Scientific classification
- Kingdom: Animalia
- Phylum: Chordata
- Class: Reptilia
- Order: Squamata
- Suborder: Serpentes
- Family: Elapidae
- Genus: Hydrophis
- Species: H. belcheri
- Binomial name: Hydrophis belcheri (Gray, 1849)
- Synonyms: Aturia belcheri Gray, 1849 ; Hydrophis belcheri — Günther, 1864 ; Distira belcheri — Boulenger, 1888 ; Hydrophis belcheri — Cogger, 1983 ; Chitulia belcheri — Kharin, 2005 ; Hydrophis belcheri — Cogger, 2014 ;

= Hydrophis belcheri =

- Genus: Hydrophis
- Species: belcheri
- Authority: (Gray, 1849)
- Conservation status: DD

Species of snake

Hydrophis belcheri, commonly known as the faint-banded sea snake or Belcher's sea snake, is an extremely venomous species of sea snake. It has a timid temperament and would normally have to be subjected to severe mistreatment before biting. Usually those bitten are fishermen handling nets, although only one-quarter of those bitten are envenomated since the snake rarely injects much of its venom.
Although not much is known about the venom of this species, its LD_{50} toxicity in mice has been determined to be 0.24 mg/kg when delivered intramuscularly.

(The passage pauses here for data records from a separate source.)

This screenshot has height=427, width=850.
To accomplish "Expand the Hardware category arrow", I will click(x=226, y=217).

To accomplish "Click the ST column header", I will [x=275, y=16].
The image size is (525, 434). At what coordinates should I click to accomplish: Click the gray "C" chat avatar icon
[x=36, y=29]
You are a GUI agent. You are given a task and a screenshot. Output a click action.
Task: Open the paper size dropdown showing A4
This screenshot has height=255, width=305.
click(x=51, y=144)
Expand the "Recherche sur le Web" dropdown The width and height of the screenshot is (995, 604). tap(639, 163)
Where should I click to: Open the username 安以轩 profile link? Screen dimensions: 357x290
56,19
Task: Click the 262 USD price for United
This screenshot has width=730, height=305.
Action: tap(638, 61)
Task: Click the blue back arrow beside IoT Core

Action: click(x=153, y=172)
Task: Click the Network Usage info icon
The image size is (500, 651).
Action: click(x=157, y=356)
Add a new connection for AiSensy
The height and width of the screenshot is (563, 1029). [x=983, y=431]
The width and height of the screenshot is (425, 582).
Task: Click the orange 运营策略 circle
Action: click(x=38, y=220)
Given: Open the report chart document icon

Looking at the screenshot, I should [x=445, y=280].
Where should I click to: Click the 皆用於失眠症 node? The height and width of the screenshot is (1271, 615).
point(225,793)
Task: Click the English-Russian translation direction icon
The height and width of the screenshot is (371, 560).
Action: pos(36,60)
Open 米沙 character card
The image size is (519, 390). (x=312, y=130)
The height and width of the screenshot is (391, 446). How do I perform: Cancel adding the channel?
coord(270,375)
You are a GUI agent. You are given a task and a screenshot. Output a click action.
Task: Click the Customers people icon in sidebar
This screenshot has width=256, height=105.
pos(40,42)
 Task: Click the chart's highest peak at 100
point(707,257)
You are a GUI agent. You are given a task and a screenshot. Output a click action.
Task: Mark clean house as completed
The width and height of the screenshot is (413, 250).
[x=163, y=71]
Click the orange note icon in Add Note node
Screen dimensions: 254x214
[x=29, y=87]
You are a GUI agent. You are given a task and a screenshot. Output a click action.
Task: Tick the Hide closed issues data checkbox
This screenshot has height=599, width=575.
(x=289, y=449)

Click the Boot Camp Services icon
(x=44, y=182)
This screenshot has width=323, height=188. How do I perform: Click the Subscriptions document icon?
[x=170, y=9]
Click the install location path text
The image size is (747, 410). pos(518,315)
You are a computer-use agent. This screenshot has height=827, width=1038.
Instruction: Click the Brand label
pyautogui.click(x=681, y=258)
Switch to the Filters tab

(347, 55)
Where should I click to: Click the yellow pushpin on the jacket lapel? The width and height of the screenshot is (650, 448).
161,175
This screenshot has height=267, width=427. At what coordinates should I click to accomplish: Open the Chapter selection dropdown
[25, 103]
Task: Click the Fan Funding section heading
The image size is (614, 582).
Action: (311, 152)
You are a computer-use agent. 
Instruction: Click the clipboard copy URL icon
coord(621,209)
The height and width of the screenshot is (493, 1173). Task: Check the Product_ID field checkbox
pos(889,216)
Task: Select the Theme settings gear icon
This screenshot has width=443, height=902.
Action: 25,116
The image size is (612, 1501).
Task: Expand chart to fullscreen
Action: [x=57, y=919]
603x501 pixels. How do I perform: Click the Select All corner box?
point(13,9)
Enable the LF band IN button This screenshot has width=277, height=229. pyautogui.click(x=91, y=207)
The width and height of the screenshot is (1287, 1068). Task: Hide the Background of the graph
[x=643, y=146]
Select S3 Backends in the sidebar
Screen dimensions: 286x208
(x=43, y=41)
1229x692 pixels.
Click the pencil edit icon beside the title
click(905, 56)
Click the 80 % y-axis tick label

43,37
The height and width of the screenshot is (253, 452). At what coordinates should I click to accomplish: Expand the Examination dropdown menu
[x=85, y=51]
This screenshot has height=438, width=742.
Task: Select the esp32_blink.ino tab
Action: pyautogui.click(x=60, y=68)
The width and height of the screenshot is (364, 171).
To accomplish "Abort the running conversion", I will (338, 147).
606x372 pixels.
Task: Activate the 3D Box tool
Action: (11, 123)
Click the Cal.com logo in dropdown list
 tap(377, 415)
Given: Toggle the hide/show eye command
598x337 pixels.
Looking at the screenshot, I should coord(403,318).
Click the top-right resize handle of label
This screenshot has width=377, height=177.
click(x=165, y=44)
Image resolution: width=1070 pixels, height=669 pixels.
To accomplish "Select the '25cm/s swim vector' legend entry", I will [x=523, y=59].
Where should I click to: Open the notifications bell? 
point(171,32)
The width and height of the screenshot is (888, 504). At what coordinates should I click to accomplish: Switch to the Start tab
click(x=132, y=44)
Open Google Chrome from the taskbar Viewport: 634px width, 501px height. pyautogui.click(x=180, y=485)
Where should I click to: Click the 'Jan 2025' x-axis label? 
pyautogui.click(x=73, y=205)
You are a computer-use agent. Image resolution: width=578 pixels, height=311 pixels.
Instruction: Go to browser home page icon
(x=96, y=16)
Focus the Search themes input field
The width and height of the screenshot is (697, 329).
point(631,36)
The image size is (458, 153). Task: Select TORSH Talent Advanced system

Belcher's sea snake, which many times is mistakenly called the "hook-nosed sea snake" (Enhydrina schistosa), has been erroneously popularized as the most venomous snake in the world, due to Ernst and Zug's published book Snakes in Question: The Smithsonian Answer Book from 1996.
Associate Professor Bryan Grieg Fry, a prominent venom expert, has clarified the error: "The hook nosed myth was due to a fundamental error in a book called 'Snakes in question'. In there, all the toxicity testing results were lumped in together, regardless of the mode of testing (e.g. subcutaneous vs. intramuscular vs intravenous vs intraperitoneal). As the mode can influence the relative number, venoms can only be compared within a mode. Otherwise, it's apples and rocks." Studies on mice and human cardiac cell culture show that venom of the inland taipan, drop by drop, is the most toxic among all snakes; land or sea. The most venomous sea snake is actually Dubois' seasnake (Aipysurus duboisii).

==Description==
Belcher's sea snake is of moderate size, ranging from 0.5 to 1.0 m (about 20–40 in) in adult length. Its thin body is usually chrome yellowish in colour with dark-greenish crossbands. The dorsal pattern does not extend onto the venter. The head is short and has bands of the same colours. Its mouth is very small but suitable for aquatic life. Its body, when viewed out of water, appears to have a faint yellow colour. Its scales are different from most other snakes in that they overlap each other. Each dorsal scale has a central tubercle. The body is strongly laterally compressed posteriorly. The ventral scales are very narrow, only slightly wider than the dorsal scales.

==Taxonomic history==
This species was first described and named by John Edward Gray in 1849.

==Etymology==
Hydrophis comes from Greek ὕδωρ, hydōr = water + ὄφις, ophis = serpent.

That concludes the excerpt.